Start of Data to process

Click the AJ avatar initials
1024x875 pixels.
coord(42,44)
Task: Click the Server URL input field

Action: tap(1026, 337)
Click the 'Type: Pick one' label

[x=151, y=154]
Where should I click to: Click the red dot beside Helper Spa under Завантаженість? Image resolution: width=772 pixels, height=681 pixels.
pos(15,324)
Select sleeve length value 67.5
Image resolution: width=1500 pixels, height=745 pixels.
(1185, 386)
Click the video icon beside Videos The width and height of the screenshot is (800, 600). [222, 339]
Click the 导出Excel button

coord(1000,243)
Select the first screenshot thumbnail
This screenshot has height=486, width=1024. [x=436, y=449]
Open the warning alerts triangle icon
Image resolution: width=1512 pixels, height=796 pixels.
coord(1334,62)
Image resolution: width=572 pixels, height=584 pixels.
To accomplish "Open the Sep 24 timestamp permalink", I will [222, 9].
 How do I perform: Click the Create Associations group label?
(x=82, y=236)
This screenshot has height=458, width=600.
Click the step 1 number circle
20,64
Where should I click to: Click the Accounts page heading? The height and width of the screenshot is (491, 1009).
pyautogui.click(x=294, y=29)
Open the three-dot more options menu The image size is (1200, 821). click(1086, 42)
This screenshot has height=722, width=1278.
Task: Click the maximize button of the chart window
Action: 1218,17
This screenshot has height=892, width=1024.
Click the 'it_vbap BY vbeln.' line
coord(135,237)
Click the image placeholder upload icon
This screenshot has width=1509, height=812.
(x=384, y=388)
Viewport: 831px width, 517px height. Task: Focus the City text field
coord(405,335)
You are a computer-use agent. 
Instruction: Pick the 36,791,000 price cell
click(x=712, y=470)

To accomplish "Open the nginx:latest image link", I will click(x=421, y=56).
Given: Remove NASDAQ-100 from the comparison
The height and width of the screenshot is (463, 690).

End of Data to process

# Task details
The listing above is to be reproduced without a single change.

# Answer to the problem
Click the AJ avatar initials
1024x875 pixels.
coord(42,44)
Task: Click the Server URL input field

Action: tap(1026, 337)
Click the 'Type: Pick one' label

[x=151, y=154]
Where should I click to: Click the red dot beside Helper Spa under Завантаженість? Image resolution: width=772 pixels, height=681 pixels.
pos(15,324)
Select sleeve length value 67.5
Image resolution: width=1500 pixels, height=745 pixels.
(1185, 386)
Click the video icon beside Videos The width and height of the screenshot is (800, 600). [222, 339]
Click the 导出Excel button

coord(1000,243)
Select the first screenshot thumbnail
This screenshot has height=486, width=1024. [x=436, y=449]
Open the warning alerts triangle icon
Image resolution: width=1512 pixels, height=796 pixels.
coord(1334,62)
Image resolution: width=572 pixels, height=584 pixels.
To accomplish "Open the Sep 24 timestamp permalink", I will [222, 9].
 How do I perform: Click the Create Associations group label?
(x=82, y=236)
This screenshot has height=458, width=600.
Click the step 1 number circle
20,64
Where should I click to: Click the Accounts page heading? The height and width of the screenshot is (491, 1009).
pyautogui.click(x=294, y=29)
Open the three-dot more options menu The image size is (1200, 821). click(1086, 42)
This screenshot has height=722, width=1278.
Task: Click the maximize button of the chart window
Action: 1218,17
This screenshot has height=892, width=1024.
Click the 'it_vbap BY vbeln.' line
coord(135,237)
Click the image placeholder upload icon
This screenshot has width=1509, height=812.
(x=384, y=388)
Viewport: 831px width, 517px height. Task: Focus the City text field
coord(405,335)
You are a computer-use agent. 
Instruction: Pick the 36,791,000 price cell
click(x=712, y=470)

To accomplish "Open the nginx:latest image link", I will click(x=421, y=56).
Given: Remove NASDAQ-100 from the comparison
The height and width of the screenshot is (463, 690).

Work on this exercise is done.